Girl trouble… I was wondering out loud this morning whether or to what extent the widely-panned performance of Jenna and Barbara Bush at the GOP convention last night would hurt their father’s chances. Our managing editor Christina Larson sent me this reply:

Presumably, the reason we’re being treated to more of the twins Bush (as well as to frequent campaign appearances by Vanessa and Alexandra Kerry) is because someone hopes that younger voices on the stump might appeal to the elusive youth vote. Go figure, then, that both pairs of daughters got booed recently on MTV.

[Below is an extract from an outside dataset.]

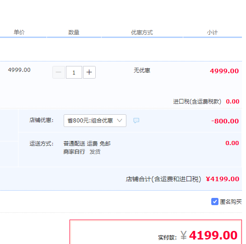Decrease quantity with the minus button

The Washington Monthly offices ? where half the staff consists of young writers and half of wiser (older) editors and business staff with adolescent or young-adult children ? is a perfect workshop to (unscientifically) test a theory of mine: Young people don’t read much into the character of political children, but parents do. Beyond arguing about the “hotness” quotient of the four daughters, the under-30 crowd in the office didn’t have much to say about the Bush daughters’ stand-up routine last night. The parents in the office, however, gave us an earful ? comparing the attitude and conduct of the presidential daughters with that of their own children. If you watched the convention last night, I’ll leave you to speculate on their conclusions.

I remember, many years ago, my mother arguing with me to brush my hair and “sit like a lady” before we went to church ? otherwise the other parents might think less of her. I wonder how many parents have thought slightly differently of both candidates when they’ve met their children.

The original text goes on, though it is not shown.